Bruguera tells the story of The Origins of Totalitarianism twice: in words, and in actions
Tania Bruguera’s failed re-enactment of Tatlin’s Whisper #6 in late December 2014 sparked worldwide outcry. It was also received with a fair amount of scepticism by some international and Cuban art circles. The artist’s attempt to re-stage her own performance was in the aftermath of the Obama–Castro deal to re-establish diplomatic relations between the US and Cuba. Two weeks after the historic handshake between the two presidents, Bruguera tried to set up an open microphone and a podium in Havana’s Plaza of the Revolution, to offer anyone passing by a minute to express whatever they wanted for the future of the country.

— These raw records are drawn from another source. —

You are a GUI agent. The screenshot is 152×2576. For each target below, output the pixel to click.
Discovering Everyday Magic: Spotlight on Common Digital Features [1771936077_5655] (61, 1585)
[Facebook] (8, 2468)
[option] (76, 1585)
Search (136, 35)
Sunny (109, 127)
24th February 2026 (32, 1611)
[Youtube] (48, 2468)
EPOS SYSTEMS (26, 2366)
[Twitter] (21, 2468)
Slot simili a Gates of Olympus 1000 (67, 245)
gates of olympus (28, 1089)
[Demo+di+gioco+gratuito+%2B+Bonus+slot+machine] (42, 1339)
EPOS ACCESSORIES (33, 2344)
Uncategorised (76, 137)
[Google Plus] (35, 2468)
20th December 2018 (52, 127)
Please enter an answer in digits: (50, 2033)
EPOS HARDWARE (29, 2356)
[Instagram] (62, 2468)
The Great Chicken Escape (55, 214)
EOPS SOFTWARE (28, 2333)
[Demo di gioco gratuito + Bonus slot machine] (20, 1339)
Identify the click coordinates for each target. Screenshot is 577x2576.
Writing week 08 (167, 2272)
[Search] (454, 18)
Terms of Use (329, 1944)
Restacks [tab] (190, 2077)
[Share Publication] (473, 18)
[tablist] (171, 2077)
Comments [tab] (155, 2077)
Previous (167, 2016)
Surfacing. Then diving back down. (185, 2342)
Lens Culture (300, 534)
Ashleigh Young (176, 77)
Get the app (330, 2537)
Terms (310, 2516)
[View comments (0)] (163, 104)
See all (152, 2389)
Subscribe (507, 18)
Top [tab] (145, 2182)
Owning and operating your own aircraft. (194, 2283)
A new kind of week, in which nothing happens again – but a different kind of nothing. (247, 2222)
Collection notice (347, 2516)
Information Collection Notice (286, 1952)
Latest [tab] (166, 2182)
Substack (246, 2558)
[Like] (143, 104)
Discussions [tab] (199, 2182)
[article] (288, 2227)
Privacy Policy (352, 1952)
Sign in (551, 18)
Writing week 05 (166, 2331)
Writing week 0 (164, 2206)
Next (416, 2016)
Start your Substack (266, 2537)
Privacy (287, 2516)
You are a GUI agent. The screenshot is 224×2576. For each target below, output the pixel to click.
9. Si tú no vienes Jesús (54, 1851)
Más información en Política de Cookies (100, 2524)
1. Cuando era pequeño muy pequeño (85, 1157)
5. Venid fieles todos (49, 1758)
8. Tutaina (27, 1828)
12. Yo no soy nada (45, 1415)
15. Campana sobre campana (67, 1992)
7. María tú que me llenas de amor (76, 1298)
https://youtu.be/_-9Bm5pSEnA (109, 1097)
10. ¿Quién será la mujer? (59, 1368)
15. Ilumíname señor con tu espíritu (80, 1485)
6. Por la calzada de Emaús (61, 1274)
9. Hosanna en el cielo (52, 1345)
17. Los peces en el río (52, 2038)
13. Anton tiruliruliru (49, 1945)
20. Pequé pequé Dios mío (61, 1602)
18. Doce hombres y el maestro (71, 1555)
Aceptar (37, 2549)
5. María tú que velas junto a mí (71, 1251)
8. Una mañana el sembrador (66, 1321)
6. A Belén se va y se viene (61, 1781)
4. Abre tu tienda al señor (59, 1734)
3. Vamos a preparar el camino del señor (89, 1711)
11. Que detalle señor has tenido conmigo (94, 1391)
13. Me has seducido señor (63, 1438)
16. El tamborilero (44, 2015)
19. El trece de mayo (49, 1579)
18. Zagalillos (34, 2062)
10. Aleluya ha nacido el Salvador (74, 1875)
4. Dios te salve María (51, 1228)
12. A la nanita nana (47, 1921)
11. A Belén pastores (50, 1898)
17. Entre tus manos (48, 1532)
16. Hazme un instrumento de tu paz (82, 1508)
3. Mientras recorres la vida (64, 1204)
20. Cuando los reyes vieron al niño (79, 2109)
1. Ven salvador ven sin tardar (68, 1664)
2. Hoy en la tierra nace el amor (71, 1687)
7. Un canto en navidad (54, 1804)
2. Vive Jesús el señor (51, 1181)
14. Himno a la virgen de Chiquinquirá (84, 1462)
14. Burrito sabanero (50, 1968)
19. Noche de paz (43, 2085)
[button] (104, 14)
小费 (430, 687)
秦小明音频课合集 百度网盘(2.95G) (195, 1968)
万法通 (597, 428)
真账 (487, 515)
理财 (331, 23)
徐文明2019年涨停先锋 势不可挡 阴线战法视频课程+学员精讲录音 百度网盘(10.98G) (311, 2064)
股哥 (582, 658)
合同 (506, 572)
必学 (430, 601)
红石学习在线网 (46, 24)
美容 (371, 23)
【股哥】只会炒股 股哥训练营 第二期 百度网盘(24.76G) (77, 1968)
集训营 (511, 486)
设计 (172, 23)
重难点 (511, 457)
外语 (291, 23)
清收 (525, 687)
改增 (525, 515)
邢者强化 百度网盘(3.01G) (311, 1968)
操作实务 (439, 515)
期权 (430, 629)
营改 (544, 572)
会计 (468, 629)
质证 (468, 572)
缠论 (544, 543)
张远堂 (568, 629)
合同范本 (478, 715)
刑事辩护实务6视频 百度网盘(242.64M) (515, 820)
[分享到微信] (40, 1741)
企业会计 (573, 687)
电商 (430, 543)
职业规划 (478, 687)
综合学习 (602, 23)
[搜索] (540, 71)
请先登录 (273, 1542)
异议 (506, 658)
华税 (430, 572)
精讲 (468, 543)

She had staged the same performance first in 2009, as part of the 10th Havana Biennial. But sadly, the 2014 spin-off was suspended in a rather drastic move by government officials. Bruguera was arrested as she made her way to the site, along with 12 others, and within the span of a few days the artist was detained and released three more times. To this day, her passport remains confiscated and she faces charges of ‘resistance and public disorder’. Regardless of the brutality of the repression, however, several media reports pointed out that Bruguera was idealistic to assume that she would be able to carry out her project in a country with restrictions on free speech. Coco Fusco, among other artists and critics, discussed the event (and the media reaction) as a naive gesture coming from one of the best-known contemporary Cuban artists.
Recently, to coincide with the opening of the 12th Havana Biennial, Bruguera launched a new project, the Hannah Arendt International Institute for Artivism – a 100-hour long collective reading of Arendt’s seminal book, The Origins of Totalitarism (1951). The reading took place from 20 May to 24 May on the ground floor of her family home in Old Havana, not without several mishaps. At one point it was temporarily suspended, when the local Public Works department began drilling across the street. The organisers and participants in the performance assumed the noise to be a deliberate disruption, as did some neighbours, who started complaining that the city was re-digging sections of the street that had been repaired already. On the Saturday, Bruguera visited the National Museum of Fine Arts for an exhibition opening that was part of the Biennial, and was denied entrance. On the Sunday, the final reading continued until shortly after 4pm, when Bruguera was led away by police, reportedly detained, before reappearing at home several hours later.
Taking these events in consideration, can anyone really continue to portray Bruguera’s acts as naive? The harassment that Bruguera suffered during her second performance was as foreseeable as the first. Only this time, the setback should be clearly understood as an accurate mirror of the topic of Arendt’s book. With the public reading of The Origins of Totalitarism, Bruguera revealed the mechanisms of the totalitarian state twice over: through words, but also, ultimately, in action. Thus, we must consider the harsh reaction of the state not as something that inhibits the performance but, in this case, completes it. One could say that censorship has been appropriated by the artist, transforming her latest performances from ‘re-enactments’ of old works into straight enactments of Cuban State oppression itself.